Когда мы вернулись домой, Гордийе повела нас в небольшую комнату в андаруни. Она была полна сундуков с нарядами на торжественные случаи. Доставая драгоценные шелка, Гордийе спросила матушку о ее свадьбе.

— Я считала себя самой счастливой девушкой, — улыбнувшись, ответила та, — потому что выходила замуж за самого привлекательного мужчину.

— Да, но красота приходит и уходит, — ответила Гордийе. — Когда-то и я была хорошенькой, а не такой толстой и дряблой, как сейчас.

— Мне было бы все равно, если бы Аллах вернул его мне, — вздохнув, ответила матушка, — но, может, Аллаху будет угодно сделать жизнь моей дочери слаще.

Я разделась, и Гордийе помогла мне облачиться в прозрачное шелковое платье. Одна мысль о том, что я предстану перед Ферейдуном в таком виде, заставляла меня трепетать, я не могла даже представить себе, что выйду к нему совершенно голой.

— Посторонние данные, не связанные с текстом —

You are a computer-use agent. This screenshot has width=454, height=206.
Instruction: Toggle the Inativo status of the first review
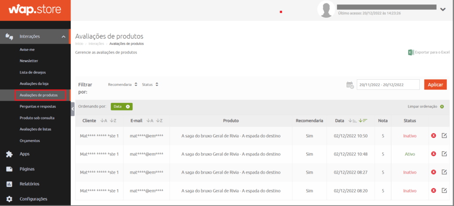(410, 136)
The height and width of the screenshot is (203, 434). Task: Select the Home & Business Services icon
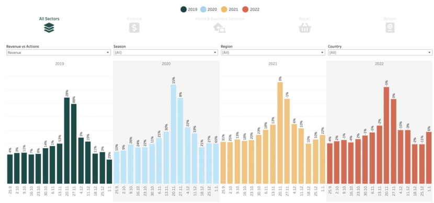tap(220, 28)
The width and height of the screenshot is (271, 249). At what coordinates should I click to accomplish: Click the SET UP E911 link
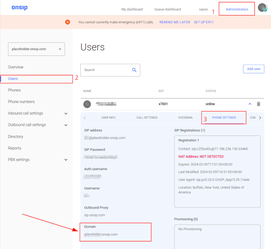204,22
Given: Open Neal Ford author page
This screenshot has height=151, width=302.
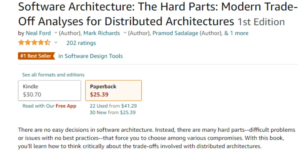Looking at the screenshot, I should click(x=38, y=33).
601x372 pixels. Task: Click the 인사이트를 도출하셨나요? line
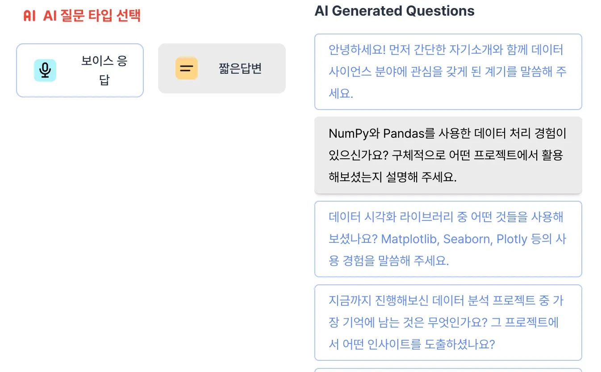[412, 344]
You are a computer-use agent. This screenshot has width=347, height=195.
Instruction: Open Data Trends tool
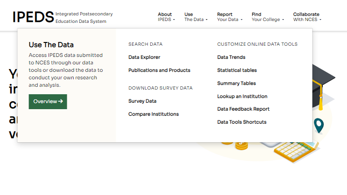tap(231, 57)
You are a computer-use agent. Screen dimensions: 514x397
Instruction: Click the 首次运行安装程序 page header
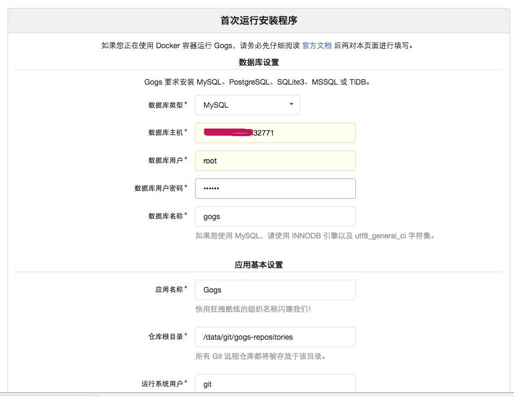(259, 20)
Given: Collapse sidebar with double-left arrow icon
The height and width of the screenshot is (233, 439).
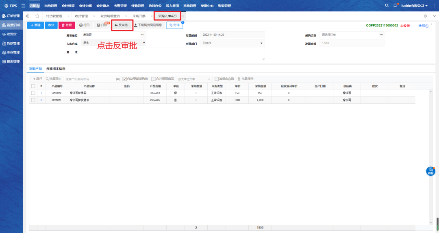Looking at the screenshot, I should point(27,16).
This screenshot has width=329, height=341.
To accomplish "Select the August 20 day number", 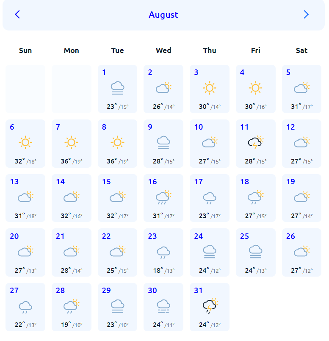I will pyautogui.click(x=14, y=236).
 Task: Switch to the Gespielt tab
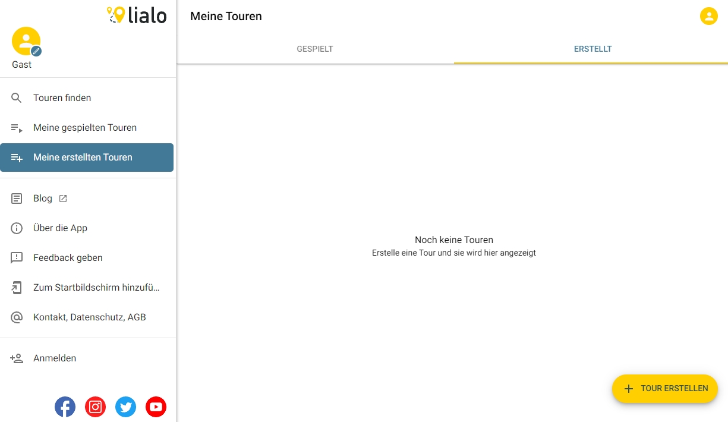(x=315, y=49)
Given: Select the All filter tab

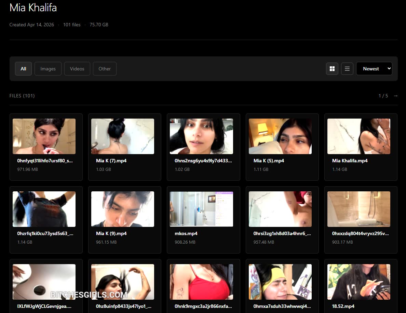Looking at the screenshot, I should click(23, 69).
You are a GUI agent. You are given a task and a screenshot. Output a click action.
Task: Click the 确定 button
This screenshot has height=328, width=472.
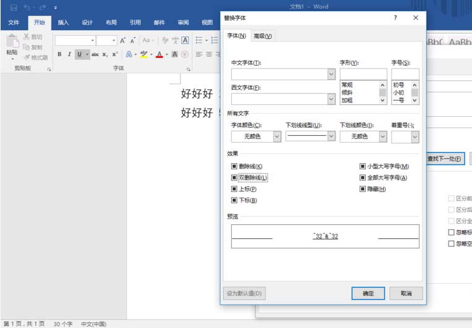click(x=368, y=293)
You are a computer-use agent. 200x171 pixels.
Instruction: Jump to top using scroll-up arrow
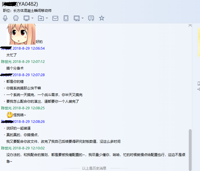click(190, 26)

Дальше следовала шелковая рубашка, алая, словно яблоко, шаровары и раззолоченные остроносые туфли. Жемчужиной всему стал золотой халат, вышитый кустами алых роз, красивыми, сдобнонарисованными тончайшей кистью. В каждом кусте был нежный бутон, полураскрывшийся цветок и роза во всей своей красоте. Раскинув крылья, бабочки устремлялись в самое сердце цветка, чтобы полакомиться.

Матушка расправила халат, а я скользнула в него.

— Дочь моя, — сказала она, — посмотри, у этих роз нет шипов. Помни о них, когда останешься со своим мужем. Внезапно я почувствовала головокружение, возможно, оттого, что не ела с рассвета, почитая священный Рамадан. Я опустилась на табурет, чтобы прийти в себя. Гордийе подвела мне веки сурьмой и начернила брови. Затем нанесла немного розовой краски на мои губы, чтобы они казались меньше, и поставила родинку около моего левого глаза. Матушка накрыла мои волосы белым кружевом, оставив несколько свободных локонов, чтобы украсить мое лицо. Гордийе подвязала мне под подбородок одну жемчужную нить, окружив лицо от виска до виска, а другую повязала вокруг головы. Я чувствовала холод каждой жемчужины, прикасавшейся к моей коже, точно капли ручья.

— Встань, азизам, моя дорогая, — сказала матушка.

Я встала, и они с Гордийе посмотрели на меня. Они застыли, словно рассматривали красивую картину, которой прежде не видели.

— Ты прекрасна, как полная луна, — сказала матушка, проведя рукой по моим щекам.

Одевшись, я боялась сделать лишнее движение, чтобы не разрушить их тонкую работу. Матушка подвела меня к курильнице с ладаном и попросила постоять над ней, чтобы моя одежда благоухала.

— И все, что под ней, — сказала Гордийе и расхохоталась.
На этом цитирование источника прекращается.